The three bodies also argue that interaction between fans could be minimised by blocking off passageways in stadiums and by organising fans into the 500-person clusters per seating section.

“We would have identification of everyone in the stadium which means that we could trace contamination should it occur,” said Thomsen. “If anyone in the stadium gets infected, we could send an email to the remaining 500 [in the same seating section] asking them to be aware of the symptoms, asking them to get tested and asking them to report to the authorities if they have any symptoms.”

The three organisations also published a paper on the return of stadiums to full capacity. The study found that, longer-term, the reduction of two-metre distancing requirements to one metre would be crucial to the financial wellbeing of clubs.

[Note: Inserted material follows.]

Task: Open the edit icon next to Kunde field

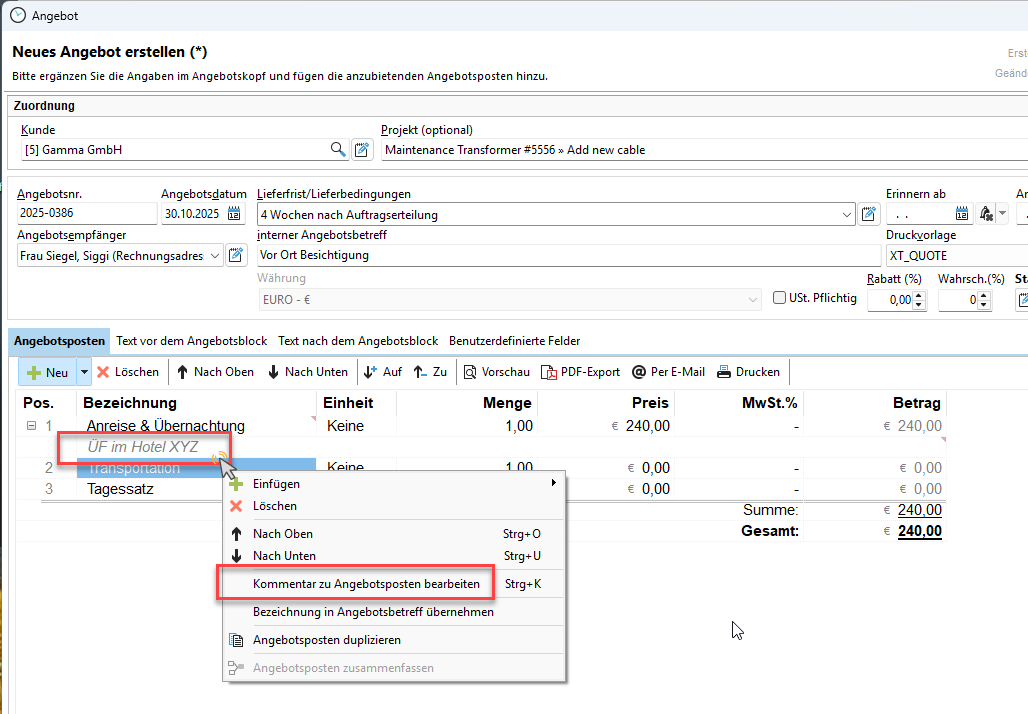Action: click(362, 150)
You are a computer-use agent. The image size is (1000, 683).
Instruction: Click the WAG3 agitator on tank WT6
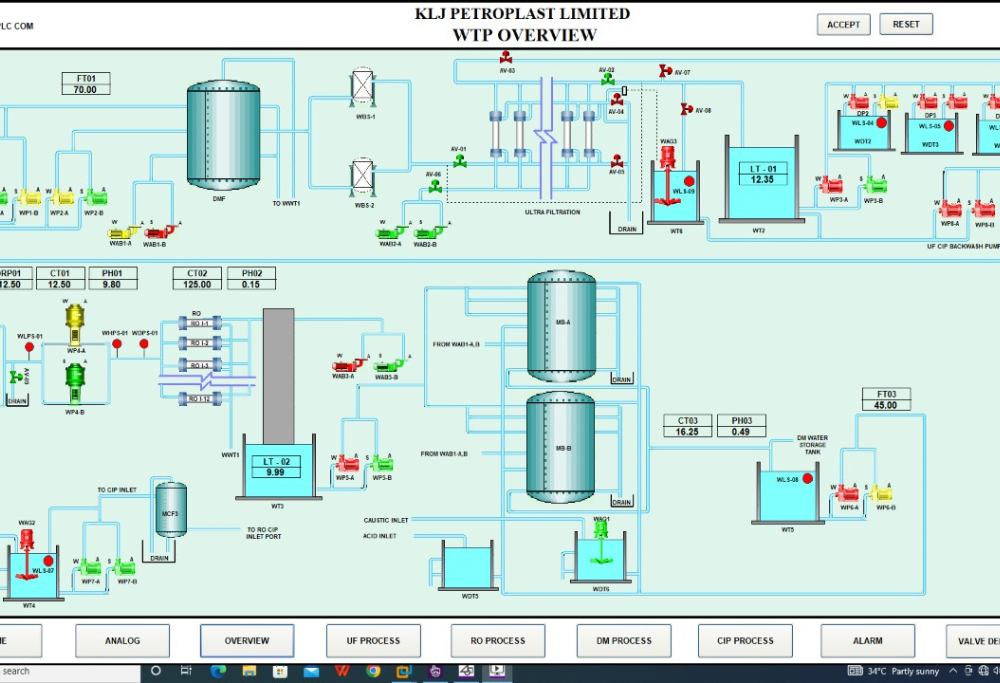point(668,155)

“A two-meter distance requirement means between 6 and 11 per cent capacity utilisation at the stadium. Any company that utilises 6 to 11 per cent of its capacity is not sustainable,” it said.

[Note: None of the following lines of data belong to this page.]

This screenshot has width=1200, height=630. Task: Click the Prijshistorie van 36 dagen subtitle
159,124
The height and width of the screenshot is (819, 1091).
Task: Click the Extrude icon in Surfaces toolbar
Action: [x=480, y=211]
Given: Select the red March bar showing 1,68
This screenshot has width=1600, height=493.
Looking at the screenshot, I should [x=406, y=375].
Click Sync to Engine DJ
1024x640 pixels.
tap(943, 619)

Read this: 5 technologies to get fans back into stadiums

Thomsen said the league could ultimately reduce the distancing requirements between fans altogether but continue to organise them into clusters, thereby limiting any outbreak of the Covid-19 virus to the smaller groupings.

The three directors of the Superliga, DBU and DIF, respectively Thomsen, Jakob Jensen and Morten Mølholm Hansen, said: “We are extremely pleased with the progress of test matches and evaluation. It has been a fantastic collaboration and we believe the process has shown that we are able to execute as agreed. We can section, identify and secure infection detection at a very high level in a controlled spectator journey.

“Therefore, we are confident that we can safely increase spectator capacity further – and the goal is to get back to something that is close to normal spectator capacity with the start of the coming season.”

The success of the test matches has already paid dividends for this week’s Danish cup final, the DBU Pakalen, between Aalborg BK and Sonderjyske. Authorities in the country agreed that the spectator set-up implemented in the test matches would also apply to the final provided regulators were satisfied with the results of the study. This means a total of 1,790 spectators will be allowed to watch the showpiece event.

Denmark has fared comparatively well during the Covid-19 pandemic having implemented lockdown restrictions early in the crisis on 11 March. At the time of writing, the country had registered 12,751 cases and 605 deaths from the disease.

The finding of the study could also have repercussions for attempts to get spectators into matches in the UK. Authorities in the country are also mulling reducing the 2-metre distancing requirement to one metre to boost the hospitality industry and make it easier to travel on public transport.